- _Provided data_
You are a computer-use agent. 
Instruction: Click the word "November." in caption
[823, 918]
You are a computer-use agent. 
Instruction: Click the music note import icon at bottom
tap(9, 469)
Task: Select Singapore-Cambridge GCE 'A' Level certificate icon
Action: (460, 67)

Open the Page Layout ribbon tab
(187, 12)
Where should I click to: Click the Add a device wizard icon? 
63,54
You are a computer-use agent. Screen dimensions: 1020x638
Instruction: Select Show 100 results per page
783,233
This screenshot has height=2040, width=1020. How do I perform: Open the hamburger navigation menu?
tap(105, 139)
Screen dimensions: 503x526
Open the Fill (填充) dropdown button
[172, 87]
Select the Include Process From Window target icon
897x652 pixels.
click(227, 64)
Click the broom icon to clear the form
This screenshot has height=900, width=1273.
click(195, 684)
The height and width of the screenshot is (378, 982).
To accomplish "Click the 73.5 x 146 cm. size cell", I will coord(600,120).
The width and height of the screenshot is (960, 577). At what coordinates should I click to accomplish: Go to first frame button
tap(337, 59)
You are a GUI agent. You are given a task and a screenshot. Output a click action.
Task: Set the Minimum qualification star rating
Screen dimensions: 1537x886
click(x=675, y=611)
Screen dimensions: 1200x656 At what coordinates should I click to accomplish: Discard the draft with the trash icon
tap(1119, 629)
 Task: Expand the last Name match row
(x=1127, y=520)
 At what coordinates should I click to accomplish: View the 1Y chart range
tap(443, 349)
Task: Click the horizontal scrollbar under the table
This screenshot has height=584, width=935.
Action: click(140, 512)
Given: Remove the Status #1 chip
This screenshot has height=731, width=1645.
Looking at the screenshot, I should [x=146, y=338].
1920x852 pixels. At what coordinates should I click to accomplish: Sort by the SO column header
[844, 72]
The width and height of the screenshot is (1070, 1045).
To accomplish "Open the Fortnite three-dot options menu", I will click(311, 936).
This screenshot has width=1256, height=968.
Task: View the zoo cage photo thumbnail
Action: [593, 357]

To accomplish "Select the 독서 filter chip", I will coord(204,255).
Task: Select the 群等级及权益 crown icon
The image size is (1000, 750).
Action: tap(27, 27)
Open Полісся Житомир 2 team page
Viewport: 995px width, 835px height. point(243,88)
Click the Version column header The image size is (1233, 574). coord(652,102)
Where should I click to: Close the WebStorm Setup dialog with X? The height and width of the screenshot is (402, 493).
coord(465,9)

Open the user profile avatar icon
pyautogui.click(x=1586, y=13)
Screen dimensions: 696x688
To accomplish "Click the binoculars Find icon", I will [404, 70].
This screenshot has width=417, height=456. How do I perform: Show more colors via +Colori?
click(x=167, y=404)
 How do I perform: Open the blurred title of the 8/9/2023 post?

- _Exercise details_
In the records above, each line with the string "chip" should be copied.

- _Answer below_
Given: Remove the Status #1 chip
To accomplish "Select the 독서 filter chip", I will coord(204,255).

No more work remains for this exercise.